What am I doing wrong

David, do you find leading or trailing strokes on ceramic produce a difference at that level of final deburring?

Reason I ask is, some of my knives seem to “prefer” a trailing stroke.

Parker
I do leading strokes for all deburring.

Expanding on that, I tend to believe it leaves the apex a bit stronger that way - especially on simpler steels at moderate hardness. With simpler, more ductile steels, I think trailing strokes tend to draw out the thin edge a bit too much. And while it might be thinner & somewhat sharper that way, it also seems to be more fragile. With leading strokes, once the edge gets thinned beyond a certain point, the thin & fragile steel at the apex will either be cut off on the stone, or left weak enough that it can be stropped away on a bare strop of leather, fabric or paper.
 
Last edited:
Hmmm, okay. Thanks for mentioning that.

Perhaps I should do some sharpness testing after say, drawing a stroke or two through softwood end grain, to see if whatever is fragile or too thin will peel off.

Or inspect it under magnification.

Parker
 
V Vlade If the strop isn't part of the guided system, I recommend you stop using it.
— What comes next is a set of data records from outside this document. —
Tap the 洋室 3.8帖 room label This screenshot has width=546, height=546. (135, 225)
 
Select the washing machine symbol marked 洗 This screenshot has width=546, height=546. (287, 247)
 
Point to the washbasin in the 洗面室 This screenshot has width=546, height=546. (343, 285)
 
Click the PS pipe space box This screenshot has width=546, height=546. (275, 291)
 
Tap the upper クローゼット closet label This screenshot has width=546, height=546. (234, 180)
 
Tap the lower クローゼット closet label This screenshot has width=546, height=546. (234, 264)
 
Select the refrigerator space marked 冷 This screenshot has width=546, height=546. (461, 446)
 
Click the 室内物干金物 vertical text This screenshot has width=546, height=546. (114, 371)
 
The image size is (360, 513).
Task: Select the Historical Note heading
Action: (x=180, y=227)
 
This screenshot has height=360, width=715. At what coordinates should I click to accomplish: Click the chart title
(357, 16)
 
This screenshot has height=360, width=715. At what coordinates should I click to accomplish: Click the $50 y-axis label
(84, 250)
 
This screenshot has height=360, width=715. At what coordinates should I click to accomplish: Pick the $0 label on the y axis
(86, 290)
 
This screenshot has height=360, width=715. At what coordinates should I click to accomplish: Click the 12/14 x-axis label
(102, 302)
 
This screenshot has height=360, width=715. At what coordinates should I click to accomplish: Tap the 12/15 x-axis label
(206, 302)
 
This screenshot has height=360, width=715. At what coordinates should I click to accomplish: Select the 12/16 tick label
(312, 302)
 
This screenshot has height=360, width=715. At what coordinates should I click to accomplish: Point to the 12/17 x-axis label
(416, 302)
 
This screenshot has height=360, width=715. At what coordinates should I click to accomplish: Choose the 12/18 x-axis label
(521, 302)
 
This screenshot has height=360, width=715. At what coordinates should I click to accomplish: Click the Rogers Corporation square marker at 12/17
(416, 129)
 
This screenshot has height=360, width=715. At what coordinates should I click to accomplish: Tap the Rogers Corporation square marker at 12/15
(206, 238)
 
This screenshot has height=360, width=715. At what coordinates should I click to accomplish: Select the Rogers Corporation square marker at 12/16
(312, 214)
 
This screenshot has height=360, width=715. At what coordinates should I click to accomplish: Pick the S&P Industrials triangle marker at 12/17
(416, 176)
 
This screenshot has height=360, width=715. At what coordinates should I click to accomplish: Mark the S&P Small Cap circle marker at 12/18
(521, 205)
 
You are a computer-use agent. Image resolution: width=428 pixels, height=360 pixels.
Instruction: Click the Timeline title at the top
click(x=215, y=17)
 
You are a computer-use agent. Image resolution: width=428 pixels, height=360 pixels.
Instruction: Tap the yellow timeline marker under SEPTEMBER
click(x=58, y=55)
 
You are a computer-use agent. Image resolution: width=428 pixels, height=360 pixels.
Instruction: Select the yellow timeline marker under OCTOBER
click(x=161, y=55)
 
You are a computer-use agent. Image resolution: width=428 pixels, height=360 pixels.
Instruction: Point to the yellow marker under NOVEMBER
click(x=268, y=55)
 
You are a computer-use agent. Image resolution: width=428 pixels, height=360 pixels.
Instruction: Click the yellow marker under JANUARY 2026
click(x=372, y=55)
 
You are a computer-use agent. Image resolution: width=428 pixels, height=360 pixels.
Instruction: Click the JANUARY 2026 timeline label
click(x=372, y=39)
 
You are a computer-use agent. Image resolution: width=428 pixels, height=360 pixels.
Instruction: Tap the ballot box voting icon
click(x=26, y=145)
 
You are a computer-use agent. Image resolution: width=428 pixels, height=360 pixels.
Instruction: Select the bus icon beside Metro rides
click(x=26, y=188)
To reduce human error and prevent rounding the apex. Super steels are very unforgiving when you accidentally go a couple degrees higher. Also, I do hate manual sharpening.

Well this user is working with 420HC, not a super steel, and further more I'm not convinced that "super steels" are more susceptible to bad stropping technique than "regular steels". If anything my intuition would be that the opposite would be true with increased abrasive/wear resistance.

I think we've seen more educated responses here than "don't freehand strop"... but sure- if you're terrible at stropping by hand, don't do it. I'm not sure this is OP's problem, and currently stubborn/ductile burrs are my best guess.
 
To avoid getting technical: In other words, it sucks to round the apex on a super steel because you have a lot more work to do to fix it than on a softer steel.

"Don't do unguided sharpening" is educated an intelligent advice ; ) The cutting edge is something I am obsessed with. I don't think most people here share that obsession equally.
 
My advice would be to keep it simple. Until you get a very sharp practical and usable edge with a dmt 325 without stropping I wouldn't worry about anything else. It may not be the have all end all. It won't whittle hair and it won't push cut toilet paper either. But I never do that anyway. Besides I buy the toilet paper already scored for easy removal without a knife. Lol. But for cutting meat, veggies etc it's a very good edge. I don't refine higher than 1200 and that's for one knife. A santoku I use for chopping veggies. I've refined edges to 30k shapton, super fine lapping film, sub micron diamond sprays and pastes etc.
 
This is about the best I can get it fellas I just got to knock the burr off the other side lightly strop it and I'm good to go. what are you guys think ?;is it coming out the right way? This was after 1200. But before stropping when I expand the photo I could see some errors that I made but they have been repaired. This is not as easy as it looks.IMG_20230601_210707781_MF_PORTRAIT.jpg
 
At this point you should be only doing one pass per side to kill off that bur ..
Because if you do multiple passes one after the other = Your creating a bur !
The more passes = the larger the bur .. So it becomes a never ending cycle of creating a new bur / trying to knock it off and creating a new one in the process .
By switching to a single pass per side , you are knocking off the bur and hopefully not creating a new one .
And what ever is left after single passes , will hopefully be stropped to negligence . ( If I can say that )
 
At this point you should be only doing one pass per side to kill off that bur ..
Because if you do multiple passes one after the other = Your creating a bur !
The more passes = the larger the bur .. So it becomes a never ending cycle of creating a new bur / trying to knock it off and creating a new one in the process .
By switching to a single pass per side , you are knocking off the bur and hopefully not creating a new one .
And what ever is left after single passes , will hopefully be stropped to negligence . ( If I can say that )
Yes I do realize that now, it is at this point a perfectly sharp polished edge. I think I'm finally getting the hang of it thanks fellas. excuse the wallet I put it there so you can see the contrast however there's no money in it:)IMG_20230603_074559431.jpg
 
Last edited:
I have a quick question I just ordered a new one in 20 CV is it going to be much more difficult than this or is the procedure the same? I don't want to screw up a new knife 🗡️
 
I have a quick question I just ordered a new one in 20 CV is it going to be much more difficult than this or is the procedure the same? I don't want to screw up a new knife 🗡️
You might find that it will be easier to achieve a better edge.

I’ve sharpened scads of knives and the hardest ones to get an edge on were always the cheap mystery metals. Case true sharp also seems to take a bit if finesse.